In this issue, our authors examine several of these key case law developments. Niki Iatrou & Bronwyn Roe, for example, discuss the implications of the Tervita case (now on appeal to the Supreme Court of Canada), which will address the analytical framework to be applied when a merger is alleged to “prevent” competition substantially in a relevant market. For their part, Debbie Salzberger & David Rosner assess the impact of the TREB and Visa/MasterCard cases on the rules governing unilateral conduct in Canada.
Two of our articles then deal with potential developments that could alter and expand the future scope of competition law enforcement in Canada. In their contribution, George Addy & Erika Douglas assess the Competition Bureau’s recent foray into a case involving “product hopping” in the pharmaceutical industry and explore what this could mean for future enforcement in the (still) cutting edge intersection of intellectual property and competition law. Marissa Ginn & Marc Van Audenrode then appraise from an economist’s perspective the Canadian government’s recent proposal to use competition law to combat what many Canadians perceive to be “unjustified” cross-border price discrimination. (Debbie Salzberger & David Rosner also touch on this issue in their article on unilateral conduct.)

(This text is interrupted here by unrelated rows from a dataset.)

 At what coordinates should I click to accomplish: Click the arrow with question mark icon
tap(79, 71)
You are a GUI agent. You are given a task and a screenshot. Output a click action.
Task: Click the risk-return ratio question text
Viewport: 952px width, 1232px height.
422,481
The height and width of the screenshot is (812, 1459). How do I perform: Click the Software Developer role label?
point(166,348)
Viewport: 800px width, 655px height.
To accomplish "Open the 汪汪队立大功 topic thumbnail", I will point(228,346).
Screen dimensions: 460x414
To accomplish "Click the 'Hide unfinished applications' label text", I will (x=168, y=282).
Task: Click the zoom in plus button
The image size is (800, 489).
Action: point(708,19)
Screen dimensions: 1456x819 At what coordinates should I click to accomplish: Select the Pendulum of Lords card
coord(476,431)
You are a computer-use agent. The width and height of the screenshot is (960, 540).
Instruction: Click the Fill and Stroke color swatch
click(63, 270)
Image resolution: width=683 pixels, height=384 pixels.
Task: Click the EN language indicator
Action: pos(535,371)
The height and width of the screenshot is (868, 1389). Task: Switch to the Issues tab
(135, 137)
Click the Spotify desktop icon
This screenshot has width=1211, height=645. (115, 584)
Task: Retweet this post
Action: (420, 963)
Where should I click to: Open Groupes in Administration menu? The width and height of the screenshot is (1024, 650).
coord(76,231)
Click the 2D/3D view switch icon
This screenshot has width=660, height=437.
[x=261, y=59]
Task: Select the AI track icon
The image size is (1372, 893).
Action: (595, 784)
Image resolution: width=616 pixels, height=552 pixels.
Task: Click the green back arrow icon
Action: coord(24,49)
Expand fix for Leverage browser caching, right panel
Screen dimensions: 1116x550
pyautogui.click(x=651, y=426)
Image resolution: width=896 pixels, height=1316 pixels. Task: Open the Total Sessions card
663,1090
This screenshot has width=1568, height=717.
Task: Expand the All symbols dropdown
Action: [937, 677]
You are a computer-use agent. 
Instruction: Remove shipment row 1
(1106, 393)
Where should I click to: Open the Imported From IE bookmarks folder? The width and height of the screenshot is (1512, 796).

Finally, one of the interesting aspects of Canadian competition law is the extent to which it interacts with our rules governing foreign investment. From a certain perspective, Canadian foreign investment law can be seen as competition law’s evil alter ego, working at protectionist cross-purposes to competition law’s promotion of free and open markets. And yet, sometimes the issues faced by both legal regimes are quite similar. As Sandy Walker points out in her treatment of the issue, one such common question is how to deal with state-owned enterprises (“SOEs”), a subject that has presented unique challenges to both Canadian competition and foreign investment law.
I would like to close by thanking all of our authors for their contributions to this special Canadian colloquium in the CPI Antitrust Chronicle. I hope that you find their articles informative and instructive, as I did. I would also like to offer special thanks to Lindsay McSweeney for once again giving me the opportunity to expose CPI readers to a sampling of the varied and interesting developments shaping competition law and policy in Canada.